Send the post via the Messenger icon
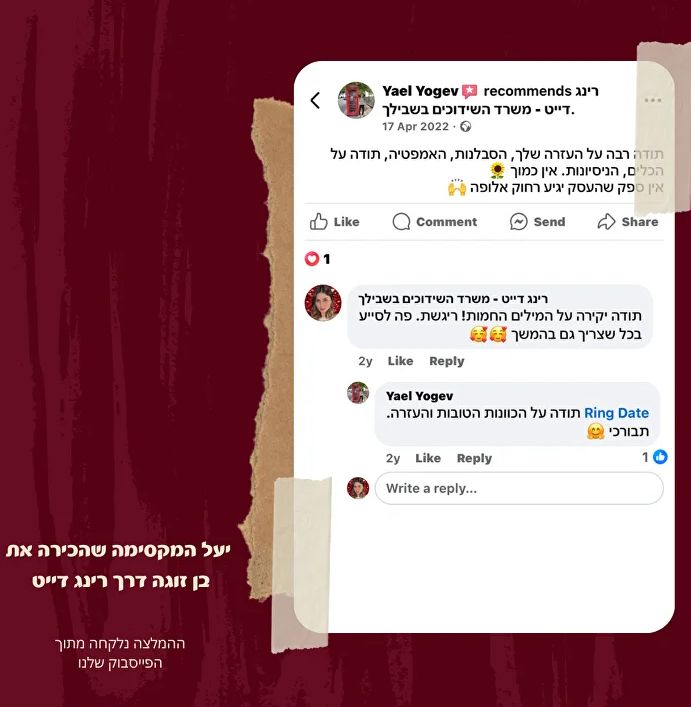The width and height of the screenshot is (691, 707). pos(537,221)
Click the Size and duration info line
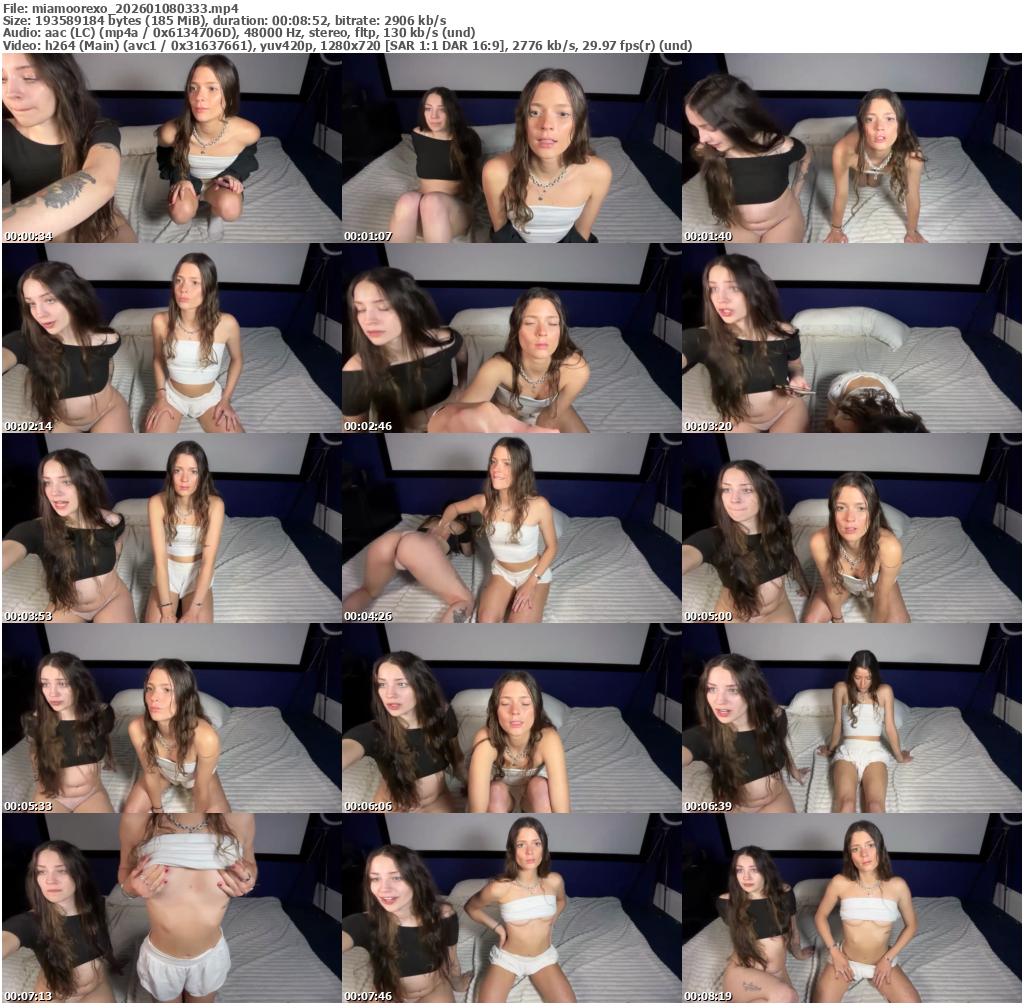The width and height of the screenshot is (1024, 1003). [225, 20]
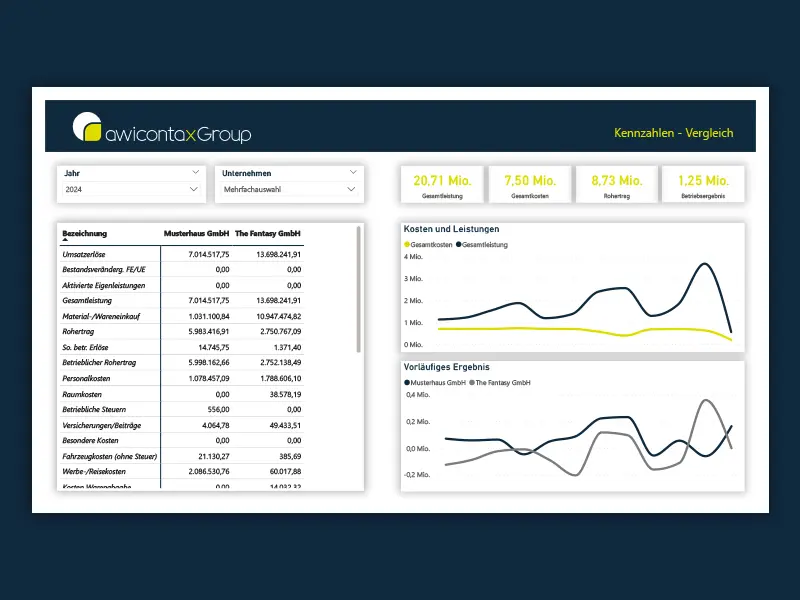Screen dimensions: 800x600
Task: Sort by Musterhaus GmbH column header
Action: (x=196, y=234)
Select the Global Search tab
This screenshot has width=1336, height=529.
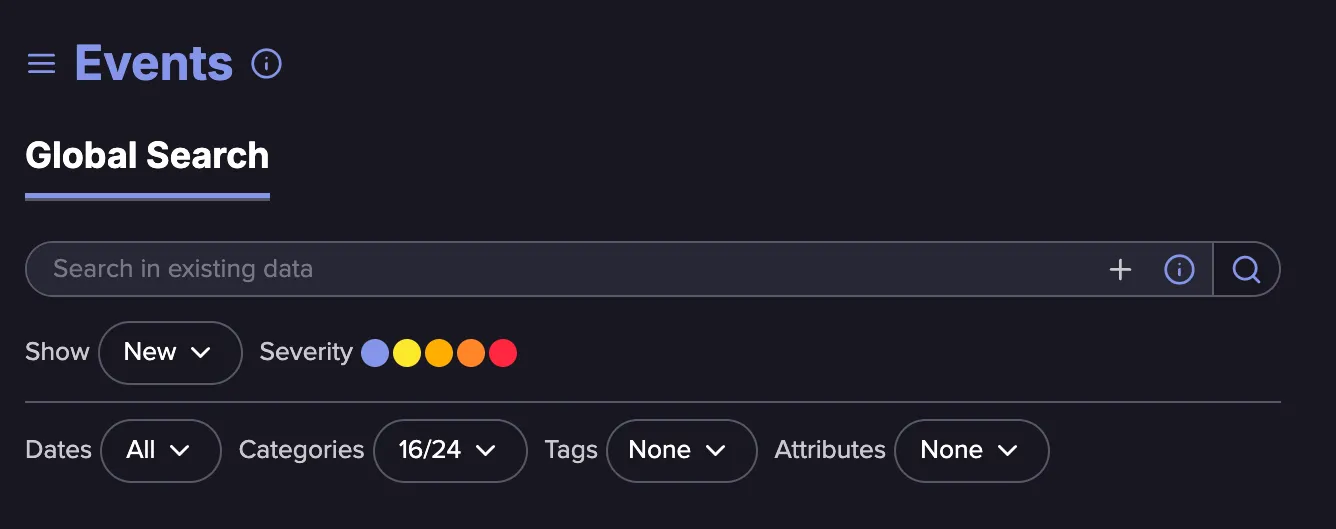click(x=147, y=156)
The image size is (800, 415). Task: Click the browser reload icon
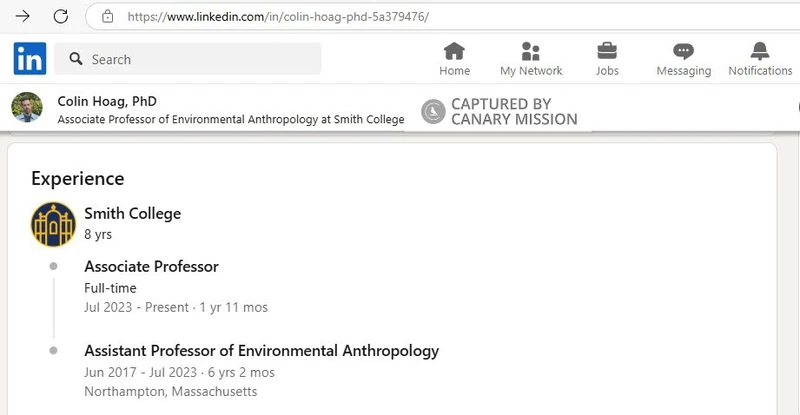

**Exercise details:**
Apart from the pictures, repeat every entry exactly.

**Reply to the exercise:**
Send the post via the Messenger icon
The width and height of the screenshot is (691, 707). pos(537,221)
Click the Size and duration info line
The width and height of the screenshot is (1024, 1003). [225, 20]
Screen dimensions: 800x600
Task: Sort by Musterhaus GmbH column header
Action: (x=196, y=234)
Select the Global Search tab
This screenshot has width=1336, height=529.
click(x=147, y=156)
The image size is (800, 415). Task: Click the browser reload icon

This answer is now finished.